This paper mentioned a type of random noise matrix $\boldsymbol{W}\in\mathbb{R}^{m\times n}$ known as the generalized white noise matrix (definition 2.15 in the paper) which satisfies the following requirements:
- All entries of $\boldsymbol{W}$ are independent.
- Each entry $\boldsymbol{W}_{ij}$ has mean zero and variance $1/n$, and higher moments satisfying, for each integer $p\geq3$,
\begin{align} \lim_{m,n\rightarrow\infty} n\mathbb{E}\Big[|W_{ij}|^p\Big]=0. \end{align} An example is $\boldsymbol{W}_{ij}\stackrel{iid}{\sim}N(0,1/n)$.
(Note that $i\in\{1,\dots,m\}$ and $j\in\{1,\dots,n\}$.)
Question: Given that I have a random Bernoulli matrix with entries $\boldsymbol{X}_{ij}\stackrel{iid}{\sim}\text{Bernoulli}(c/n)$, where $c$ can be any constant that is independent of $m$ and $n$. Can I decompose it into two parts (one part being a constant matrix and the other part being a random matrix which can be multiplied by a constant) such that the random matrix part is a generalized white noise matrix?

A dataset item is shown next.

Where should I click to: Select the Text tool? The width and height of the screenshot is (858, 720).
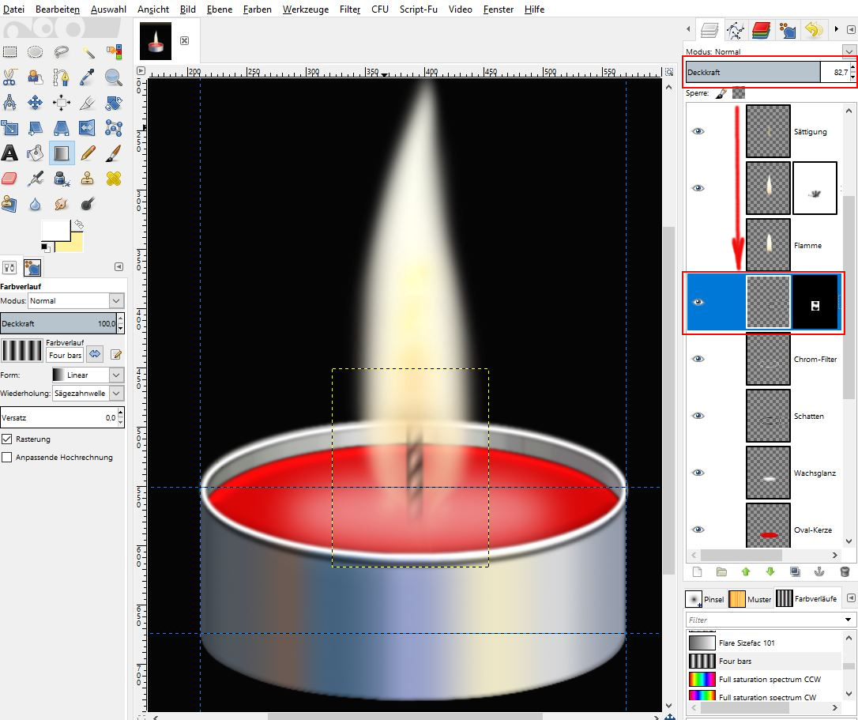click(9, 153)
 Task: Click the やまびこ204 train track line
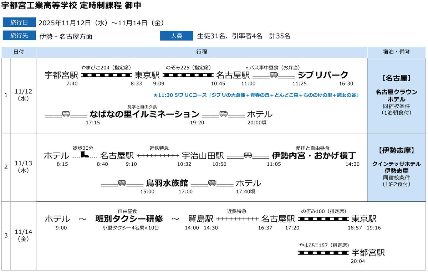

What is the best I can do to produce the generalized white noise matrix in the decomposition? I'm also interested in other forms of decomposition to produce the generalized white noise matrix (apart from the one that I have suggested). Essentially, I'm interested in any way I can construct a generalized white noise matrix from my Bernoulli matrix.

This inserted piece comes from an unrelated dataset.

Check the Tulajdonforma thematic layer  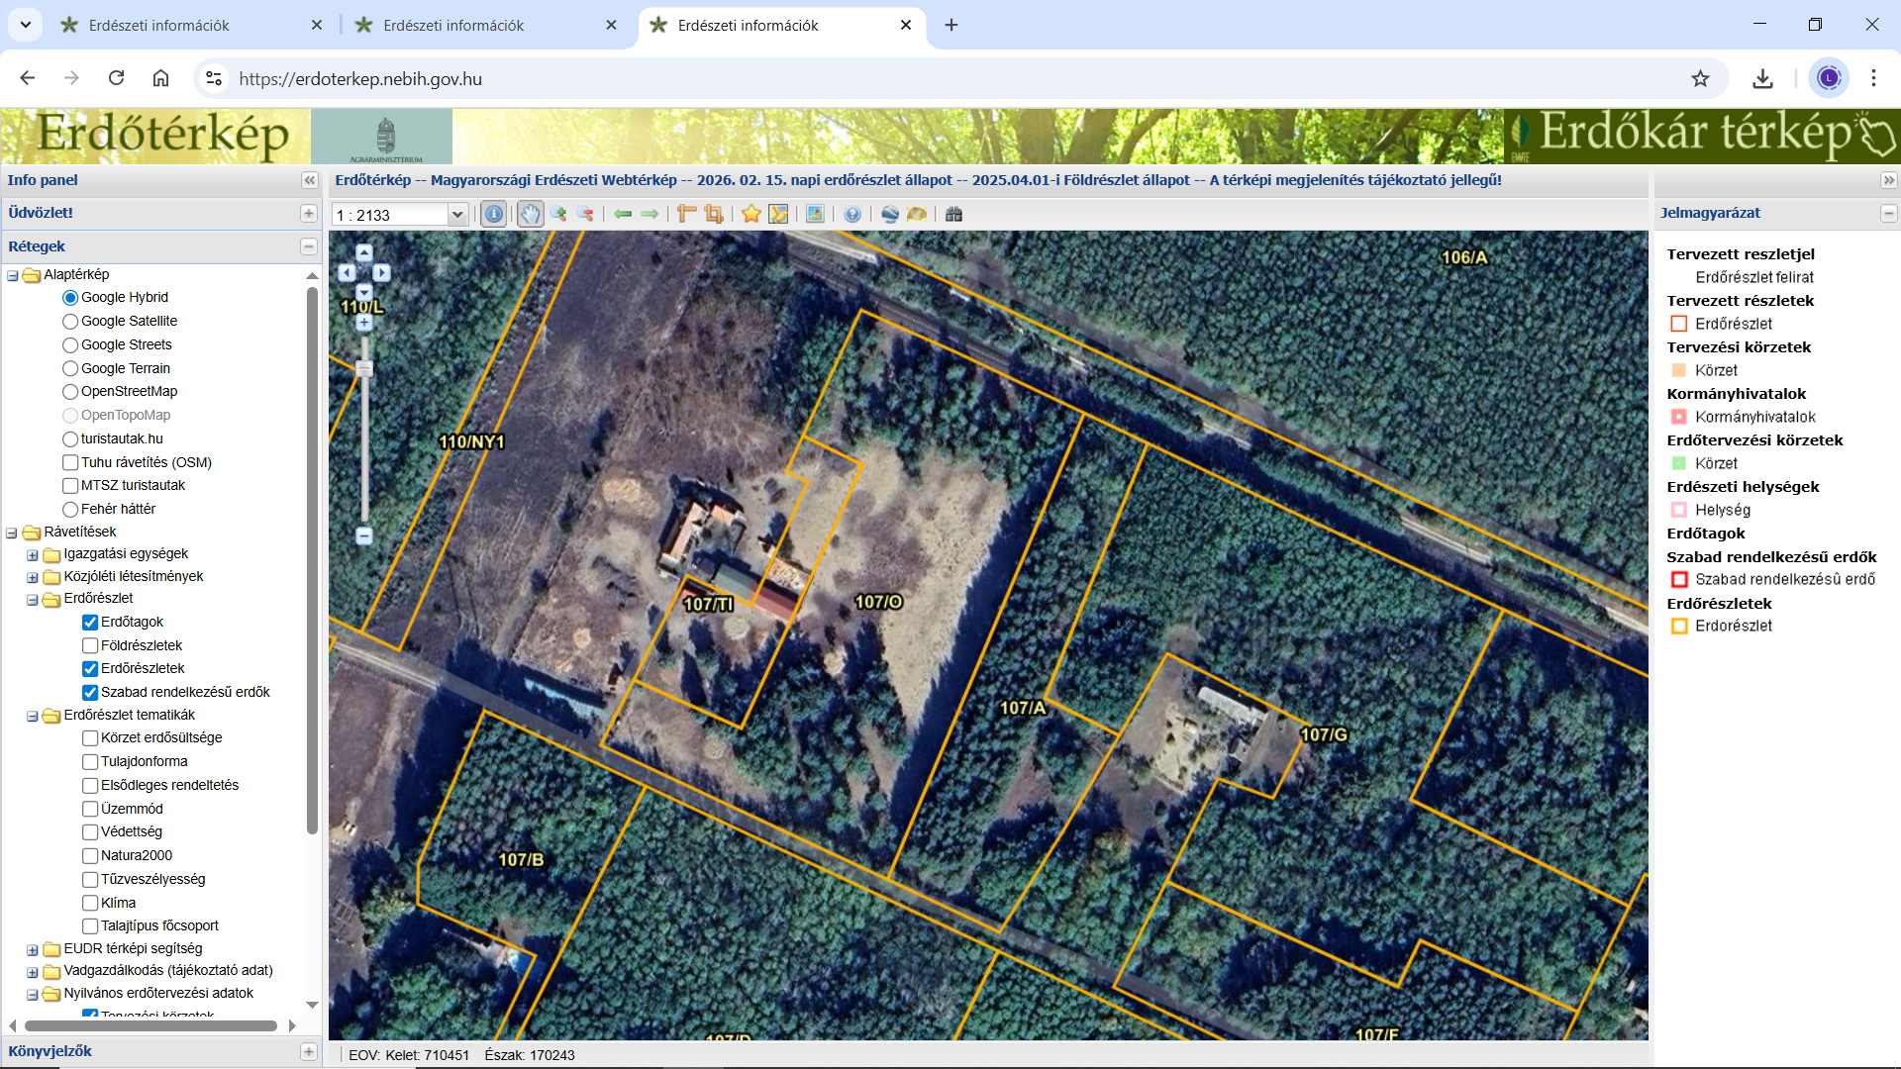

My attempt: The best I could do is to decompose $\boldsymbol{X}$ into a constant matrix (basically a matrix with the mean of the bernoulli distribution in all the entries) and another random matrix (multiplied with a constant; the constant is to rescale the matrix so that the variance of its entries become $1/n$). The random matrix satisfies all the requirements of the generalized white noise matrix except for $\lim_{m,n\rightarrow\infty} n\mathbb{E}\Big[|W_{ij}|^p\Big]=0$ for $p\geq3$ (note that this condition is satisfied if we were to allow $c=\Theta(\log n)$ but that would break the constant requirement of $c$).